David Cameron’s Conservatives win UK elections

UK Prime Minister David Cameron and his Conservative Party won the most unpredictable election in ages with absolute majority.

David Cameron and his Conservatives obtained a victory in the British general election with an absolute majority that nobody had been expecting. Furthermore, the nation was shocked to receive such results, as they had been conditioned by pre-election polls to expect a coalition between the Conservatives and Labour. Friday results show that the party has assured a complete majority in Parliament.

The Conservatives accomplished a total of 331 of 650 seats in the House of Commons, which are 24 more seats than the obtained in 2010 election and five more seats than the required to govern on its own in Parliament.

These results caused the resignations of several leaders of losing parties, such as Ed Miliband from Labour’s, Nick Clegg from centrist Liberal Democrats´and Nigel Farage from the populist, anti-immigration, anti-European Union U.K. Independence Party. On the one hand, Labour Party won 232 seats, 26 less than in 2010. Indeed, this opposition Labour Party and its leader, Ed Miliband, changed the party’s strategy from the centrist ideology Tony Blair pursued during the 1990s and 2000s. On the other hand, Scottish National Party, which favors independence for Scotland, won 56 of 59 seats in Scotland, 50 more than in 2010.


In a speech, David Cameron promised to govern United Kingdom in the most fairly way and declared the following statement: “The government I led did important work. It laid the foundations for a better future, and now we must build on them.”

Moreover, the Conservatives in general describe themselves as a party that aims to work towards the recovery of jobs and economic situations, the reduction of income tax for 30 million people and the spent of cuts to eliminate a 5% budget deficit of gross domestic product.

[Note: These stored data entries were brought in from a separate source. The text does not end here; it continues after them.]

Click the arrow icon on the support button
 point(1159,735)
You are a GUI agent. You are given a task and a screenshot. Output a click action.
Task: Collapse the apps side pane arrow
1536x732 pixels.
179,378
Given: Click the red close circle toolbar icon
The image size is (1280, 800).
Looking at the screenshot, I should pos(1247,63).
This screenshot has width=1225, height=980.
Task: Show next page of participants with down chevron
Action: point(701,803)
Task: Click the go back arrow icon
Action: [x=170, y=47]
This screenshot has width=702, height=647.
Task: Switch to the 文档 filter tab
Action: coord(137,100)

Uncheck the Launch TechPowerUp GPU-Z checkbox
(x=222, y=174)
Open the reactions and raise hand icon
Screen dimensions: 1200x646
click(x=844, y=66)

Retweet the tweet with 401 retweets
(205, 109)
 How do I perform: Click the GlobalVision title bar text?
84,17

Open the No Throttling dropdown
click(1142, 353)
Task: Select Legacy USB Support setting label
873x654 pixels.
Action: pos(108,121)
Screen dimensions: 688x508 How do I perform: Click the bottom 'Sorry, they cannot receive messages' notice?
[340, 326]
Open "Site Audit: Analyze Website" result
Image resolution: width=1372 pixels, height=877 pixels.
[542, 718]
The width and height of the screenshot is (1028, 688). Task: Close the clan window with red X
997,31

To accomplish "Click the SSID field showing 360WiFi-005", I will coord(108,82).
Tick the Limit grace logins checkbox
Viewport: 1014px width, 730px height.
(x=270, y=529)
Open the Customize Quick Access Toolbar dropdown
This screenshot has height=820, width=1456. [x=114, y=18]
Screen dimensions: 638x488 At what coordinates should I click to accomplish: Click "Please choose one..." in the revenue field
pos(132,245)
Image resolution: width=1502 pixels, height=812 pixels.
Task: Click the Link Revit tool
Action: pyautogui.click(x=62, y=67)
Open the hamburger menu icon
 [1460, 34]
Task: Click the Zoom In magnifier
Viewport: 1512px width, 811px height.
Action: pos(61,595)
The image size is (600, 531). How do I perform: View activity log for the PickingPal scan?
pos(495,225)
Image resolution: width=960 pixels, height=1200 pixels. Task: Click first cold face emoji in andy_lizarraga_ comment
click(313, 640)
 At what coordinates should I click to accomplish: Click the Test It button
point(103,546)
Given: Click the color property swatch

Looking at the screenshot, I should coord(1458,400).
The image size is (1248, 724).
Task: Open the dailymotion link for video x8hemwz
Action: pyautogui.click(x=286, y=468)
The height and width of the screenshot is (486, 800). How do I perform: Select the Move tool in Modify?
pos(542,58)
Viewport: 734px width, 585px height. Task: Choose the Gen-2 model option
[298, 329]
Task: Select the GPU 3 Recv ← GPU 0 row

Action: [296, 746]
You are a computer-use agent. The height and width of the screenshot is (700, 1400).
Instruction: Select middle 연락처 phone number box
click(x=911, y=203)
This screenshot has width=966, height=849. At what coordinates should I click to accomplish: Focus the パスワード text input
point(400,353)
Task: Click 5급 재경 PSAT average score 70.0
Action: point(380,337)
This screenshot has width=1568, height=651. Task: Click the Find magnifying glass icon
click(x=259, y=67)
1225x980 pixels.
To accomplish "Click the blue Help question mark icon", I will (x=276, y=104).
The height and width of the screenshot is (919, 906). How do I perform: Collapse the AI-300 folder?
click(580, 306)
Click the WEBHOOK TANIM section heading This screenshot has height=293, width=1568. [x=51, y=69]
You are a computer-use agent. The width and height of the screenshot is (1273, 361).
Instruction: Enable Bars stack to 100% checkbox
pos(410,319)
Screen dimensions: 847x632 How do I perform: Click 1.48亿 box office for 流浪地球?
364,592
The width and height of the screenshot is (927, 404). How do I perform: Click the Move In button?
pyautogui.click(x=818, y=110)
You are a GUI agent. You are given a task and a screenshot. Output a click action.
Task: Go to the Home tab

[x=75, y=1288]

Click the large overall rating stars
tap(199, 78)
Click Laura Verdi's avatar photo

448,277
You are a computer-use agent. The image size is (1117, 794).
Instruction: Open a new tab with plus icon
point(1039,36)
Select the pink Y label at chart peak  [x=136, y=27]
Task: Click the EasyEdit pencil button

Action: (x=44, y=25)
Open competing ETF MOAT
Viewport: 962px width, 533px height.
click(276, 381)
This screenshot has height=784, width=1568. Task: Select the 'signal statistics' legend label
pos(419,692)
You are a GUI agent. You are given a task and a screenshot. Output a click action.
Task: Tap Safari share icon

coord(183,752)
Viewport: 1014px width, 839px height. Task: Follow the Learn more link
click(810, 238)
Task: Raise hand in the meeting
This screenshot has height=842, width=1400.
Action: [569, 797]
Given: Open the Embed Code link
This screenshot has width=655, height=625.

Specifically, in regards to Cameron’s campaign themes, the Prime Minister defended that he will be centered primarily on domestic issues, rising employment, reducing taxes, and improving homeownership, schools and dignity in retirement. This way, Mr. Cameron will start his second term facing challenges such as holding off calls from Scotland for independence and managing pressure to leave the European Union. Moreover, he has declared his intention to  renegotiate the terms of Britain’s membership as one of the 28 nations that form the European Union and to hold a referendum by the end of 2017 on the dispute about whether Britain should remain in such bloc or not.